- Directed by: Myrl A. Schreibman
- Written by: Tina Plackinger, Myrl A. Schreibman
- Produced by: Douglas Forsmith
- Starring: Lou Ferrigno; Miles O'Keeffe; Mitzi Kapture; Lynette Mettey; Richard Eden; Cheryl Paris; Gary Conway; Charles Dierkop;
- Cinematography: Thomas F. Denove
- Edited by: Lee Dragu
- Music by: Sasha Matson
- Distributed by: Shapiro-Glickenhaus Entertainment
- Release date: October 1989;
- Running time: 92 min
- Country: United States
- Language: English

= Liberty & Bash =

Liberty & Bash is a 1989 action film starring Miles O'Keeffe and Lou Ferrigno as Vietnam war buddies who team up to rid their community of drugs.

==Cast==
- Lou Ferrigno as Bash
- Miles O'Keeffe as Liberty
- Mitzi Kapture as Sarah
- Lynette Mettey as Terry
- Richard Eden as a Jesse
- Cheryl Paris as Melissa
- Gary Conway as Commissioner Jordan
- Charles Dierkop as Mr B
- Michael Long as Cop #2

==Plot==
Miles O'Keeffe and Lou Ferrigno star as Vietnam war buddies Liberty and Bash, who team up to rid their community of drugs.

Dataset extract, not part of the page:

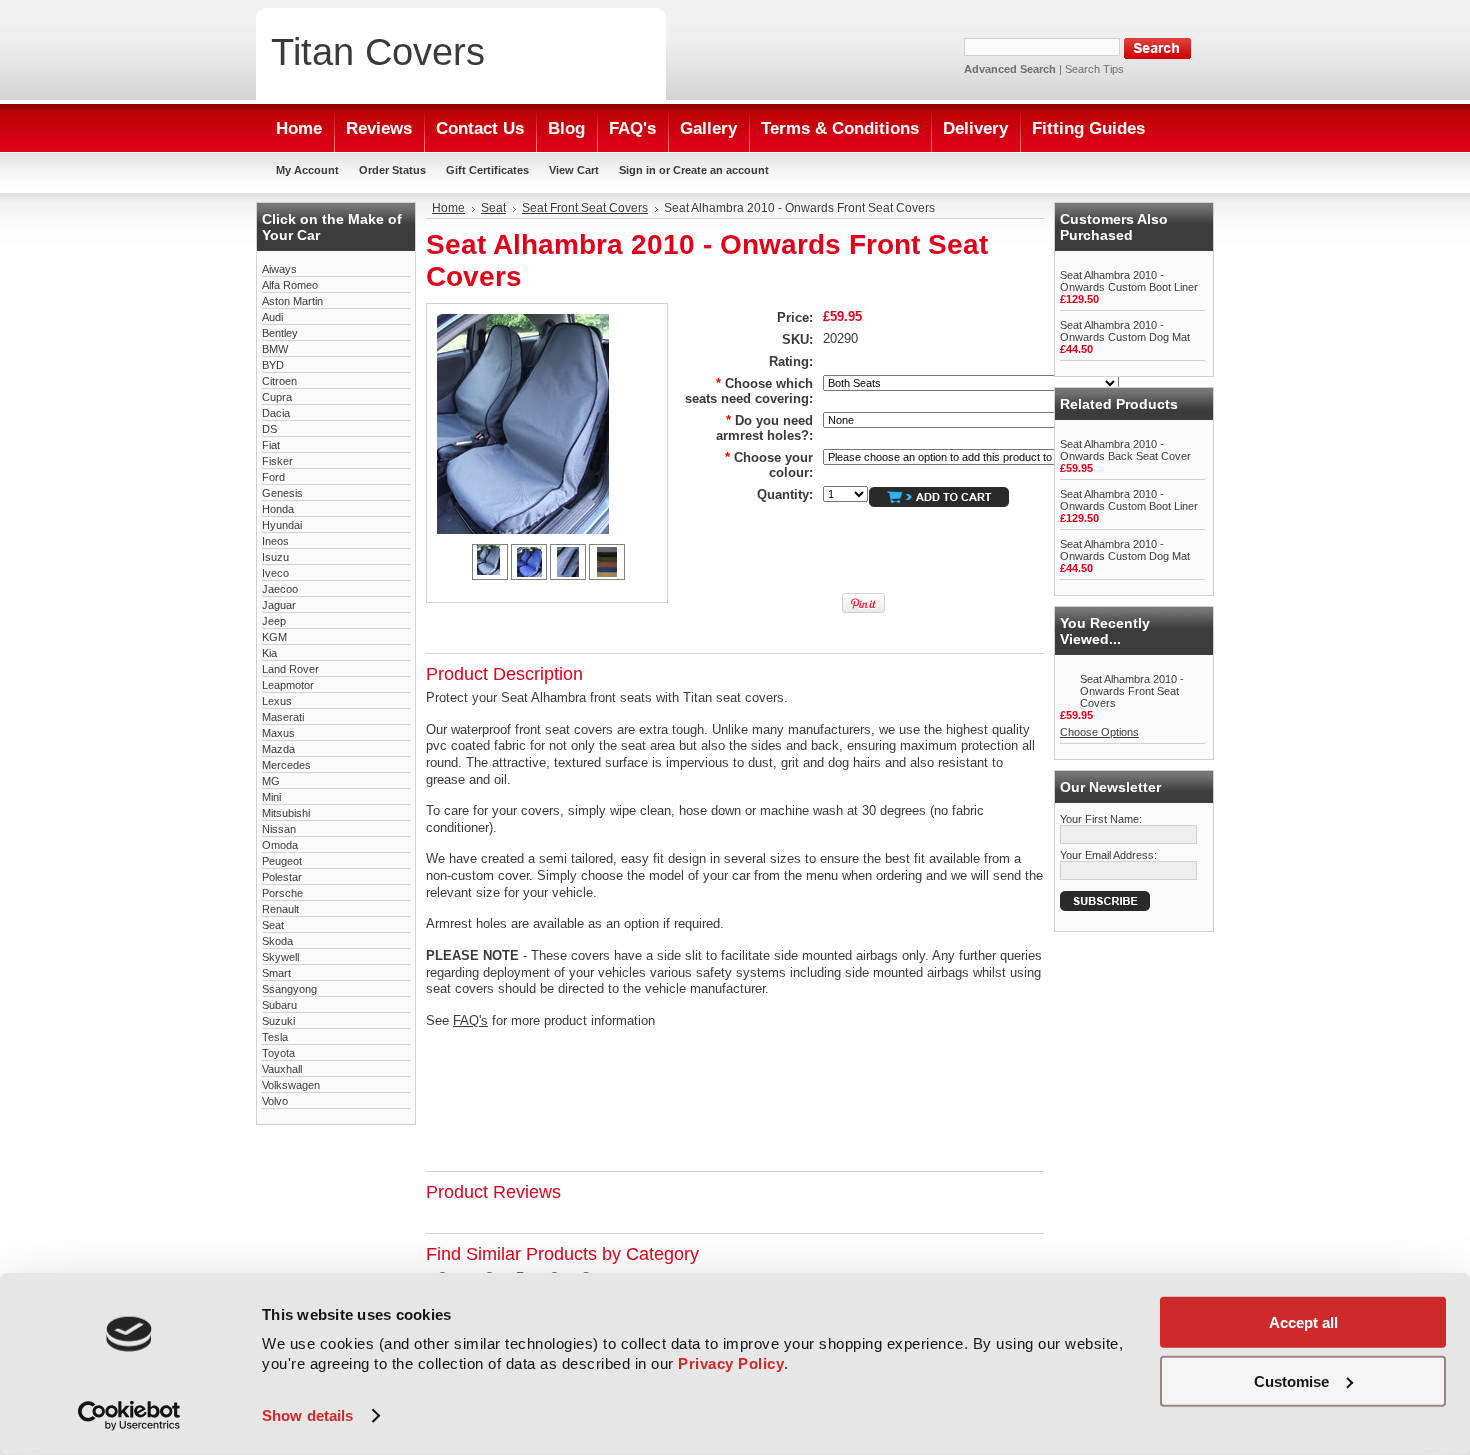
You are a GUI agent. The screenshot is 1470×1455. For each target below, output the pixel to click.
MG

When Jesse (Richard Eden) is murdered, Liberty hunts them down with Bash to get them back for killing Jesse. Their friendship began in a time of war, when Liberty and Bash stood united against one enemy in Central America. Now, once again, the battle lines have been drawn and another war rages. It's up to them to save their oldest friend's life.